WORK ITEM = Take the lines in the listing below from the line with "Screen dimensions: 467x278" up to and including the line with "The height and" and set them down exactly, skipping pictures and adding nothing.

EXERCISE DATA =
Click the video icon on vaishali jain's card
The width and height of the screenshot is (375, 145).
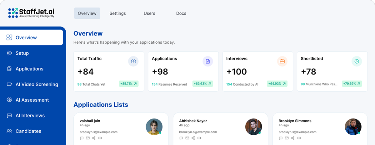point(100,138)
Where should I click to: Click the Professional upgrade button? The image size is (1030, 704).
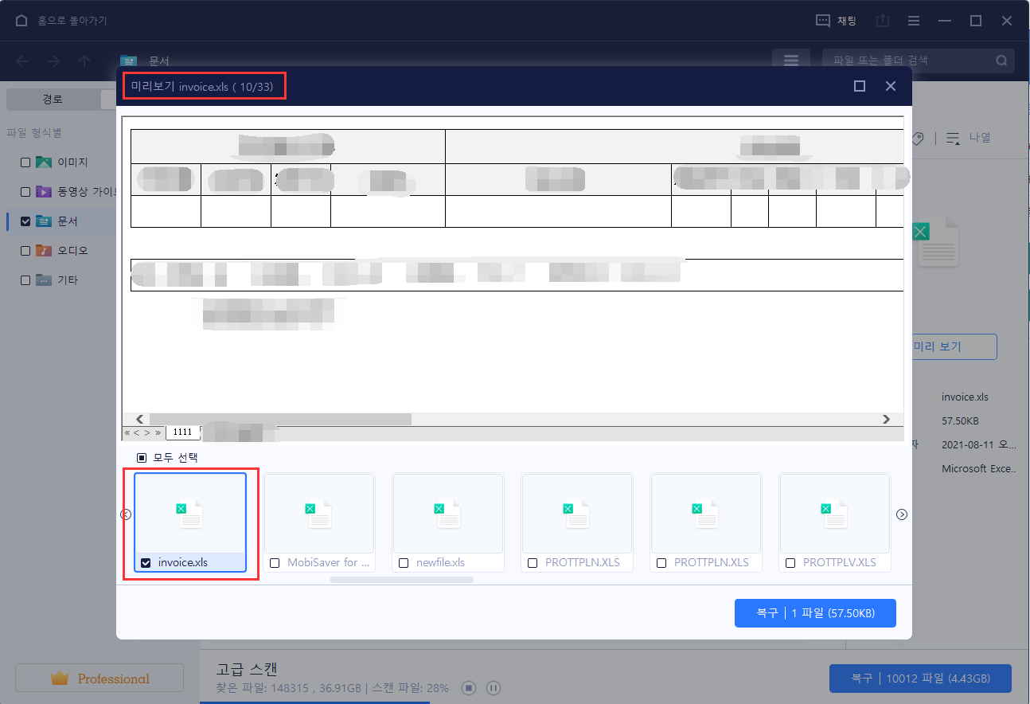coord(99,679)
* * *
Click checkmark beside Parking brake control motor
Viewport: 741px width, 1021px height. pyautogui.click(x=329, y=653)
* * *
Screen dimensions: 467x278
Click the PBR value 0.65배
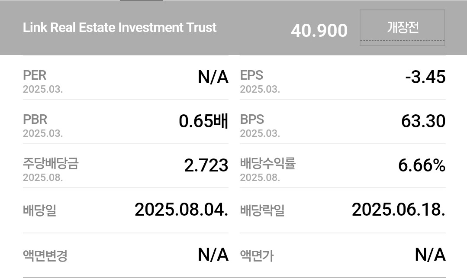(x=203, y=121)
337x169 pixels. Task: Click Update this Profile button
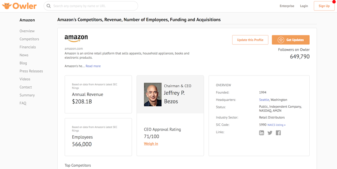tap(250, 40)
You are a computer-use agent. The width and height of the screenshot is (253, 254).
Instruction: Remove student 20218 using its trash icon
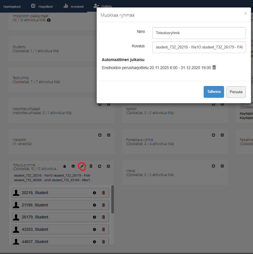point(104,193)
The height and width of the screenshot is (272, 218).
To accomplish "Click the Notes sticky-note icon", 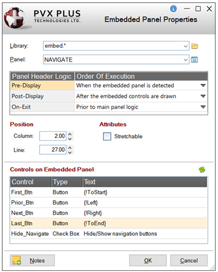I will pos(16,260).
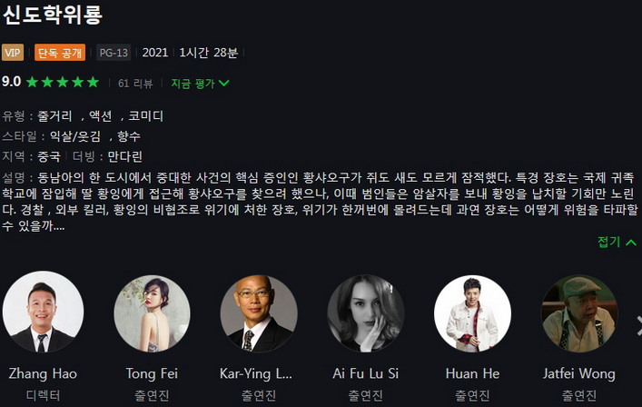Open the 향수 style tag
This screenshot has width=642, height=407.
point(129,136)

OUTPUT OF THE EXERCISE =
Screen dimensions: 467x278
Click the PBR value 0.65배
(x=203, y=121)
337x169 pixels. Task: Click Update this Profile button
tap(250, 40)
You are a computer-use agent. The width and height of the screenshot is (253, 254).
Instruction: Remove student 20218 using its trash icon
point(104,193)
The height and width of the screenshot is (272, 218).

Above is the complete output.